___ Record set
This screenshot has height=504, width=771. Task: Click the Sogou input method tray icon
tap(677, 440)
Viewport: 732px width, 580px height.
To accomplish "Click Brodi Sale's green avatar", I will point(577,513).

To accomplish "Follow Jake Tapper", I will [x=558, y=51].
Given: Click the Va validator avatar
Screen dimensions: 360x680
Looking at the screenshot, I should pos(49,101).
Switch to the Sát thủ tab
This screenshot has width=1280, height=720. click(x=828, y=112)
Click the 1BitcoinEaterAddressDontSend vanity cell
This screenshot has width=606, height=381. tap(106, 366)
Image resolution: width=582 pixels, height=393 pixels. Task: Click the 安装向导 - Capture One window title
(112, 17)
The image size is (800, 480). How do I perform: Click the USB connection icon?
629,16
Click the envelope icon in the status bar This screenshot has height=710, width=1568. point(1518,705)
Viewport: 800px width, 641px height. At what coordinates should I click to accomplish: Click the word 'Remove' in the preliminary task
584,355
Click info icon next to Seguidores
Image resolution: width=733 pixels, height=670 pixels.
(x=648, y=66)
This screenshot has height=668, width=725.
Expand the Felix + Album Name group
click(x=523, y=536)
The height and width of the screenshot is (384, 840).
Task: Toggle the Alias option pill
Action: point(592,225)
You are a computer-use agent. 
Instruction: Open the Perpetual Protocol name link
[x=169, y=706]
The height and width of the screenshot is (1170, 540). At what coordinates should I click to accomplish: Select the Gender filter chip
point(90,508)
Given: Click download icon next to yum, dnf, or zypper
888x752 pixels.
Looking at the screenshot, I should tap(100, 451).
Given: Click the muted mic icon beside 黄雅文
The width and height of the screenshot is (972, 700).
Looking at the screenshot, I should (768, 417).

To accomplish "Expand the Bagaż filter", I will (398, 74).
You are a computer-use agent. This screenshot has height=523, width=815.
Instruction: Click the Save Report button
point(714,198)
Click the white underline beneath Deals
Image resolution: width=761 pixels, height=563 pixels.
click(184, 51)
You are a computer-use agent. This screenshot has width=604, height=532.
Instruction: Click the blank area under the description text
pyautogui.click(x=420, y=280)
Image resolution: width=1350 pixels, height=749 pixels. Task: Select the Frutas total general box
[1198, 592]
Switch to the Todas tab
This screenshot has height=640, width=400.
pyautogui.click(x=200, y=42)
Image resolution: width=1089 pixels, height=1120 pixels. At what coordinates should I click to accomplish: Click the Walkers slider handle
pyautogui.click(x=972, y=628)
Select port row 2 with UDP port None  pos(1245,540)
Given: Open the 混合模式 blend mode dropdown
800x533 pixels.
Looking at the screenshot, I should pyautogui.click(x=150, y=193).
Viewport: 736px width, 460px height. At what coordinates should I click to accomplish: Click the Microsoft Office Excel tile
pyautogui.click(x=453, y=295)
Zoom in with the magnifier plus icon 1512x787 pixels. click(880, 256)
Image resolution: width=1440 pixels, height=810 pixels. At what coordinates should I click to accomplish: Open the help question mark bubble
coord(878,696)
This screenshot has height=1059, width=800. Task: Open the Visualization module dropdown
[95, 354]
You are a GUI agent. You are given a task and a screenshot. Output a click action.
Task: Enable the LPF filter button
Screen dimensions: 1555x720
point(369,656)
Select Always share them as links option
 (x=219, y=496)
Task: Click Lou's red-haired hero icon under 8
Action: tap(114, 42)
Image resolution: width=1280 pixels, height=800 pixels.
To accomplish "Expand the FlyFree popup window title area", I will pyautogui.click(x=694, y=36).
______
■ Directions ■
Word for word, give back the data shown above.

■ Result for this exercise ■
This screenshot has height=504, width=771. Task: Click the Sogou input method tray icon
tap(677, 440)
Viewport: 732px width, 580px height.
To accomplish "Click Brodi Sale's green avatar", I will point(577,513).

To accomplish "Follow Jake Tapper", I will [x=558, y=51].
Given: Click the Va validator avatar
Screen dimensions: 360x680
Looking at the screenshot, I should pos(49,101).
Switch to the Sát thủ tab
This screenshot has width=1280, height=720. click(x=828, y=112)
Click the 1BitcoinEaterAddressDontSend vanity cell
This screenshot has width=606, height=381. tap(106, 366)
Image resolution: width=582 pixels, height=393 pixels. Task: Click the 安装向导 - Capture One window title
(112, 17)
The image size is (800, 480). How do I perform: Click the USB connection icon?
629,16
Click the envelope icon in the status bar This screenshot has height=710, width=1568. point(1518,705)
Viewport: 800px width, 641px height. At what coordinates should I click to accomplish: Click the word 'Remove' in the preliminary task
584,355
Click info icon next to Seguidores
Image resolution: width=733 pixels, height=670 pixels.
(x=648, y=66)
This screenshot has height=668, width=725.
Expand the Felix + Album Name group
click(x=523, y=536)
The height and width of the screenshot is (384, 840).
Task: Toggle the Alias option pill
Action: point(592,225)
You are a computer-use agent. 
Instruction: Open the Perpetual Protocol name link
[x=169, y=706]
The height and width of the screenshot is (1170, 540). At what coordinates should I click to accomplish: Select the Gender filter chip
point(90,508)
Given: Click download icon next to yum, dnf, or zypper
888x752 pixels.
Looking at the screenshot, I should tap(100, 451).
Given: Click the muted mic icon beside 黄雅文
The width and height of the screenshot is (972, 700).
Looking at the screenshot, I should (768, 417).

To accomplish "Expand the Bagaż filter", I will (398, 74).
You are a computer-use agent. This screenshot has height=523, width=815.
Instruction: Click the Save Report button
point(714,198)
Click the white underline beneath Deals
Image resolution: width=761 pixels, height=563 pixels.
click(184, 51)
You are a computer-use agent. This screenshot has width=604, height=532.
Instruction: Click the blank area under the description text
pyautogui.click(x=420, y=280)
Image resolution: width=1350 pixels, height=749 pixels. Task: Select the Frutas total general box
[1198, 592]
Switch to the Todas tab
This screenshot has height=640, width=400.
pyautogui.click(x=200, y=42)
Image resolution: width=1089 pixels, height=1120 pixels. At what coordinates should I click to accomplish: Click the Walkers slider handle
pyautogui.click(x=972, y=628)
Select port row 2 with UDP port None  pos(1245,540)
Given: Open the 混合模式 blend mode dropdown
800x533 pixels.
Looking at the screenshot, I should pyautogui.click(x=150, y=193).
Viewport: 736px width, 460px height. At what coordinates should I click to accomplish: Click the Microsoft Office Excel tile
pyautogui.click(x=453, y=295)
Zoom in with the magnifier plus icon 1512x787 pixels. click(880, 256)
Image resolution: width=1440 pixels, height=810 pixels. At what coordinates should I click to accomplish: Open the help question mark bubble
coord(878,696)
This screenshot has height=1059, width=800. Task: Open the Visualization module dropdown
[95, 354]
You are a GUI agent. You are given a task and a screenshot. Output a click action.
Task: Enable the LPF filter button
Screen dimensions: 1555x720
point(369,656)
Select Always share them as links option
 (x=219, y=496)
Task: Click Lou's red-haired hero icon under 8
Action: tap(114, 42)
Image resolution: width=1280 pixels, height=800 pixels.
To accomplish "Expand the FlyFree popup window title area", I will pyautogui.click(x=694, y=36).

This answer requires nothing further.